§ EXCERPT:
——

Does it have to be black? Not the best question to ask adidas Rugby when it comes to collaborating on a new design for New Zealand Rugby (NZR) to be worn at the 2019 Rugby World Cup in Japan.

The answer to the adidas Statement team was of course a resounding “Yes, it has to be black”, but not just any black, here’s a substantial set of guidelines on the dos and don’ts of creating a jersey for the mighty All Blacks.

This was the start of an unlikely collaboration between the Rugby and Y-3 teams at adidas to create the fastest-selling adidas rugby jersey of all time.

More than just a jersey: Respecting culture and honoring heritage

Product Director Matthew Fielding took the jersey mantra of the New Zealand players to heart when he thought about how adidas could support the All Blacks in their bid for a fourth world rugby title.

——

§ DATA ROWS:
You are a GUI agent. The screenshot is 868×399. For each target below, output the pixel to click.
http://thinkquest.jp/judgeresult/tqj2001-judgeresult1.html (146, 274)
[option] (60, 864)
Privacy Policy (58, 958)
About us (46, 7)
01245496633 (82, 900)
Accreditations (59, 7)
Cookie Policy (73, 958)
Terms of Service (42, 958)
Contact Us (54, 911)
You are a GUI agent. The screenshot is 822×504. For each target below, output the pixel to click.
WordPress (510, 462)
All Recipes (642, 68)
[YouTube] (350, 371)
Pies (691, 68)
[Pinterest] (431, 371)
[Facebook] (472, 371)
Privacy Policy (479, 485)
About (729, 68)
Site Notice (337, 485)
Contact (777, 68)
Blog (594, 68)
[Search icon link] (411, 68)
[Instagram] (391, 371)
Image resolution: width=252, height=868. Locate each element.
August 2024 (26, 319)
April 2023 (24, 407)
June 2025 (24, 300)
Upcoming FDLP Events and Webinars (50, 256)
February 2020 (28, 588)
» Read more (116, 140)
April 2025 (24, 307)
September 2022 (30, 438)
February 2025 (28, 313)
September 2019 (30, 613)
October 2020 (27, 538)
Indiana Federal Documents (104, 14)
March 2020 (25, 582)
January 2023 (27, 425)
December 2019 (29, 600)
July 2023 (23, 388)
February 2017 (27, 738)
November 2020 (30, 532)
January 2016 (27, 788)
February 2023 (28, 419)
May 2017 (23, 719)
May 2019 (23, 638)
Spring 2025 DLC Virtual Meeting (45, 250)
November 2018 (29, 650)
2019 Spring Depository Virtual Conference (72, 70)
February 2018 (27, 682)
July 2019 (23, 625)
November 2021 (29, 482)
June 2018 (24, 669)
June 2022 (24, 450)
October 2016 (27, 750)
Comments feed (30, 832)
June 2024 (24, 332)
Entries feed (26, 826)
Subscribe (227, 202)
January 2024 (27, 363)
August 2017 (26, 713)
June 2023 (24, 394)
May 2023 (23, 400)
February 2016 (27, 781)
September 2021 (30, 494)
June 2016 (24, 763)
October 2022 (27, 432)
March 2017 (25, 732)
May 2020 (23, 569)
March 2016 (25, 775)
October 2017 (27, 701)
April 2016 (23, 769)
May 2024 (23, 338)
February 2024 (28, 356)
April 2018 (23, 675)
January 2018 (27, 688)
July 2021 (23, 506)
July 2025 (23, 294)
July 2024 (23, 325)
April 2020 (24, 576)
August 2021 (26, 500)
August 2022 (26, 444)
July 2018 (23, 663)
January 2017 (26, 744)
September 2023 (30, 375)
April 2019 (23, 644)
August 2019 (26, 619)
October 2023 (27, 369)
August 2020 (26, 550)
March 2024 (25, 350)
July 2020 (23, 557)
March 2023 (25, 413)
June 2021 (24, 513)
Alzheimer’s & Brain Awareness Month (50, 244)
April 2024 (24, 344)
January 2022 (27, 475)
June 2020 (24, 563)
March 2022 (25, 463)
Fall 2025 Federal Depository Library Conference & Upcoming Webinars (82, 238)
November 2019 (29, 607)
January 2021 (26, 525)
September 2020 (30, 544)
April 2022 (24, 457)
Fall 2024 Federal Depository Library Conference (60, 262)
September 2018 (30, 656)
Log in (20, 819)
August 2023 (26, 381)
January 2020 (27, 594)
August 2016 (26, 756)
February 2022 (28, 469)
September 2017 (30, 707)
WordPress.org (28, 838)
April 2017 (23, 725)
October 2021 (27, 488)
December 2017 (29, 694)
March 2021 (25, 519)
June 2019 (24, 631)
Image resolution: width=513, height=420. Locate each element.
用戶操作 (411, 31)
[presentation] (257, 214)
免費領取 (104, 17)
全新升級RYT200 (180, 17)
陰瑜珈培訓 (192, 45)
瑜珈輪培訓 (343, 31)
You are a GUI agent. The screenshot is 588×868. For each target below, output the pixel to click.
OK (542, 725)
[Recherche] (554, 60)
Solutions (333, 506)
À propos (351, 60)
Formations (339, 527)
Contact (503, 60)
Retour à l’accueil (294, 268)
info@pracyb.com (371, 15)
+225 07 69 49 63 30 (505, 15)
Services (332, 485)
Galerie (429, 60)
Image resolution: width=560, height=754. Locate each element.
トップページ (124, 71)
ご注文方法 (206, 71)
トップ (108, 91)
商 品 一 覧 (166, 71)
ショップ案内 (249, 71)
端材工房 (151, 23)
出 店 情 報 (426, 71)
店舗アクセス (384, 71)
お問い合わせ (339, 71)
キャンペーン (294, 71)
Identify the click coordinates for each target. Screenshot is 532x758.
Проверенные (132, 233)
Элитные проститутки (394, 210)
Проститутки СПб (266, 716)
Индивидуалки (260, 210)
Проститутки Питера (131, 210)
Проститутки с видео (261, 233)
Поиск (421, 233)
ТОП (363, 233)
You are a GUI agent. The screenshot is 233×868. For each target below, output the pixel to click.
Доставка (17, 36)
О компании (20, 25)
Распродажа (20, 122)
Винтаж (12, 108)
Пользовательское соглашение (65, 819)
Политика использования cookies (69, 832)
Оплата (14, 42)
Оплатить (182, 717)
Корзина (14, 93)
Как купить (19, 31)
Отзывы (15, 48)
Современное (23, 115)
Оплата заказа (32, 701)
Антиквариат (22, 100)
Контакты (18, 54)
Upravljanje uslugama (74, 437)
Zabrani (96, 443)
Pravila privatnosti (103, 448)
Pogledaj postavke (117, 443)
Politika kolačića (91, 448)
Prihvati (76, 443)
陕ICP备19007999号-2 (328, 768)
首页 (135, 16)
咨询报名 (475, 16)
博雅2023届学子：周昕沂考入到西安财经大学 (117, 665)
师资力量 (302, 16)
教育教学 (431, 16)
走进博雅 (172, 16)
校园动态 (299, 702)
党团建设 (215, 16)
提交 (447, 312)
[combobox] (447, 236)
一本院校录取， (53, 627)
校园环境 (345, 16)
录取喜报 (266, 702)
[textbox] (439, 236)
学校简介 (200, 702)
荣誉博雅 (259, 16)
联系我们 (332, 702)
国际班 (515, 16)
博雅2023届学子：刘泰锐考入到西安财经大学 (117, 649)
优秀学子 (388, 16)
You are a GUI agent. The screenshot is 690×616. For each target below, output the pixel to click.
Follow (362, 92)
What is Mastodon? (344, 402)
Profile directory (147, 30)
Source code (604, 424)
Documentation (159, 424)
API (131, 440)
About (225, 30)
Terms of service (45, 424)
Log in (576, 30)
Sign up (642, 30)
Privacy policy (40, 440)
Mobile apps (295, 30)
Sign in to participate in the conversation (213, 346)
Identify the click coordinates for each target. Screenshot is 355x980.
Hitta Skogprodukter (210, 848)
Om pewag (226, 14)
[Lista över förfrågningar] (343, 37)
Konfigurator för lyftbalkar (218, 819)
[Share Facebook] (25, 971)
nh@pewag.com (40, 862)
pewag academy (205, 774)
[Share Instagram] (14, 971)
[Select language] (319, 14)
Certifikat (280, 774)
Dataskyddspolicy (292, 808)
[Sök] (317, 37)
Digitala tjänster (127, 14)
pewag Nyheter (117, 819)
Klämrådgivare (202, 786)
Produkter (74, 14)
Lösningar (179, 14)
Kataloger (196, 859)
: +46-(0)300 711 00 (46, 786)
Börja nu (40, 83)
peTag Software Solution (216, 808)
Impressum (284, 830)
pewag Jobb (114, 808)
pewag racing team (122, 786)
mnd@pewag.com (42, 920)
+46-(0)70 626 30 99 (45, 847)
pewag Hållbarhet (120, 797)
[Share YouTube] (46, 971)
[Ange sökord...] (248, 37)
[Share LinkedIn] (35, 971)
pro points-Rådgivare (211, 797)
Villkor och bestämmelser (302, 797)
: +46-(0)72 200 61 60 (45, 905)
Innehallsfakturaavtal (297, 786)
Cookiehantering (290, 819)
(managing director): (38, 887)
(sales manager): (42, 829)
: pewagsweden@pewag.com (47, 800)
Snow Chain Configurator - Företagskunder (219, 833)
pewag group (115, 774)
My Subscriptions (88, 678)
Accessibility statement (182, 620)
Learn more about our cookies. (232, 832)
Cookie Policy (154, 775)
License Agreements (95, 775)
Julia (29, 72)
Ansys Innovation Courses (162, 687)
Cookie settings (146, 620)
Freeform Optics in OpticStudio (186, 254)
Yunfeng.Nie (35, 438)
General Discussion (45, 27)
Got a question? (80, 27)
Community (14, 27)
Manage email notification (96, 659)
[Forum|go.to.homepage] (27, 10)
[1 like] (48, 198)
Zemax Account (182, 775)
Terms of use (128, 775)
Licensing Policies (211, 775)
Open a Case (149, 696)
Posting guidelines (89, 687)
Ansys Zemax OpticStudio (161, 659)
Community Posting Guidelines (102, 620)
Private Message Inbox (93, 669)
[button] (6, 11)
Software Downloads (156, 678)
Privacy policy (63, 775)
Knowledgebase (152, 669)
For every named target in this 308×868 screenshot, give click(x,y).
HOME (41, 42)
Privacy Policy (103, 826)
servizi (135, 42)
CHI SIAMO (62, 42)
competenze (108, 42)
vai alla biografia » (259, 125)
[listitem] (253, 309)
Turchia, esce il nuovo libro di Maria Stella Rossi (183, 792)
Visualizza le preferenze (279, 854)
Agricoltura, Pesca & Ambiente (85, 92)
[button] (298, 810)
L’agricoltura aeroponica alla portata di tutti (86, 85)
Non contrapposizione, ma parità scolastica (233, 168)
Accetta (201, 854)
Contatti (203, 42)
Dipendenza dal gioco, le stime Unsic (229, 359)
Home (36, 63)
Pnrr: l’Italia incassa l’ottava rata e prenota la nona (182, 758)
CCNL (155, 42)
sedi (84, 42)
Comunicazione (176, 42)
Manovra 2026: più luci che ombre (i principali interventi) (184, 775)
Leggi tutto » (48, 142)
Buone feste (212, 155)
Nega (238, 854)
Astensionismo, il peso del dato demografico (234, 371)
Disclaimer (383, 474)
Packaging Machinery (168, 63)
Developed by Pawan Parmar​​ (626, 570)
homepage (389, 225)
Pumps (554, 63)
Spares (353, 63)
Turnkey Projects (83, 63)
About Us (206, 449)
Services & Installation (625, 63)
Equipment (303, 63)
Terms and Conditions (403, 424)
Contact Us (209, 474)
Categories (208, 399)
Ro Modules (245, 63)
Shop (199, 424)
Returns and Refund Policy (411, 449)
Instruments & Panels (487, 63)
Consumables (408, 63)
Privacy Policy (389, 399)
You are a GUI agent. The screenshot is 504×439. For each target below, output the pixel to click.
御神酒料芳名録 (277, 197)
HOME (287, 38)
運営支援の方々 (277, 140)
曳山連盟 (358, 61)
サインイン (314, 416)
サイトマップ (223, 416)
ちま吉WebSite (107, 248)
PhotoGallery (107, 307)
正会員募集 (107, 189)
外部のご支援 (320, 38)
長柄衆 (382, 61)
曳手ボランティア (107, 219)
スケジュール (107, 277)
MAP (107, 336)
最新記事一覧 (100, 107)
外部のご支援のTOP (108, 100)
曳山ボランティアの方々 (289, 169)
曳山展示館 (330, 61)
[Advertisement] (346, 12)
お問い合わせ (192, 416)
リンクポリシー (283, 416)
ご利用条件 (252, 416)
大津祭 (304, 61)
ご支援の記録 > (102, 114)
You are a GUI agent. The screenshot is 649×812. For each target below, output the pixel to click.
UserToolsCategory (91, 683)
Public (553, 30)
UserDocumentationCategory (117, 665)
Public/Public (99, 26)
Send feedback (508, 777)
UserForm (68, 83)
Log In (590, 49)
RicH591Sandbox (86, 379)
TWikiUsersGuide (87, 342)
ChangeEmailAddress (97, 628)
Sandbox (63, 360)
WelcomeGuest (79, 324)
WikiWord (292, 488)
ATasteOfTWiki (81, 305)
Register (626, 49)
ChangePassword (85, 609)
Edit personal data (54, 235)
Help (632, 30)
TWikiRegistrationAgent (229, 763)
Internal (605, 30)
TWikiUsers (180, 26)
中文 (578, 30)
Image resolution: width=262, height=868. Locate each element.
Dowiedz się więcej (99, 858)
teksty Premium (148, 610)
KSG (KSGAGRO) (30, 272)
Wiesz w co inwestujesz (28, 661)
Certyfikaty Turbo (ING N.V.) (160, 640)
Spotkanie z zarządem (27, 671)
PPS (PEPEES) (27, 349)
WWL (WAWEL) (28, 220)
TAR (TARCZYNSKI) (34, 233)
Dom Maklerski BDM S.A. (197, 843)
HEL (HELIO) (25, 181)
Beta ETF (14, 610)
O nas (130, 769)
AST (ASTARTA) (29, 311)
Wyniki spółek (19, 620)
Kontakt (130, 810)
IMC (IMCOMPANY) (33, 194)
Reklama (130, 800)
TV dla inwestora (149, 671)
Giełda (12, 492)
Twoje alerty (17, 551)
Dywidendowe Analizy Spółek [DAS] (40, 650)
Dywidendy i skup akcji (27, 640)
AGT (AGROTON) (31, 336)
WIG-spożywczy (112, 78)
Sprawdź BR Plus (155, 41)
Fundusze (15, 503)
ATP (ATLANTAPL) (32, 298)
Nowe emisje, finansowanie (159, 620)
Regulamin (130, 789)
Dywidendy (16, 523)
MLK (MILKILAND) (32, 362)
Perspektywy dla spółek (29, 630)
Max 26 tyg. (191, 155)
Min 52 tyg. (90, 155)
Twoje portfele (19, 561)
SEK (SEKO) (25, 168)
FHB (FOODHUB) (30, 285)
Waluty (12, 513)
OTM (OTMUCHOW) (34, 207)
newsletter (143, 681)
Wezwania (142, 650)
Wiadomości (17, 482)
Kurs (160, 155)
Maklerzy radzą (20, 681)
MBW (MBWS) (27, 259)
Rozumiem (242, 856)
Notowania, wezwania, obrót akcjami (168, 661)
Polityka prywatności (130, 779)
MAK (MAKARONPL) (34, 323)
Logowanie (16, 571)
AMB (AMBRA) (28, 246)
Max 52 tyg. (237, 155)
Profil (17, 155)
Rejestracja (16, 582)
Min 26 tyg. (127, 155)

——

§ PROBLEM STATEMENT:
Repeat word for word the part of the All Blacks jersey passage starting with "Does it have" and going on through "world rugby title.".

§ WRITTEN REPLY:
Does it have to be black? Not the best question to ask adidas Rugby when it comes to collaborating on a new design for New Zealand Rugby (NZR) to be worn at the 2019 Rugby World Cup in Japan.

The answer to the adidas Statement team was of course a resounding “Yes, it has to be black”, but not just any black, here’s a substantial set of guidelines on the dos and don’ts of creating a jersey for the mighty All Blacks.

This was the start of an unlikely collaboration between the Rugby and Y-3 teams at adidas to create the fastest-selling adidas rugby jersey of all time.

More than just a jersey: Respecting culture and honoring heritage

Product Director Matthew Fielding took the jersey mantra of the New Zealand players to heart when he thought about how adidas could support the All Blacks in their bid for a fourth world rugby title.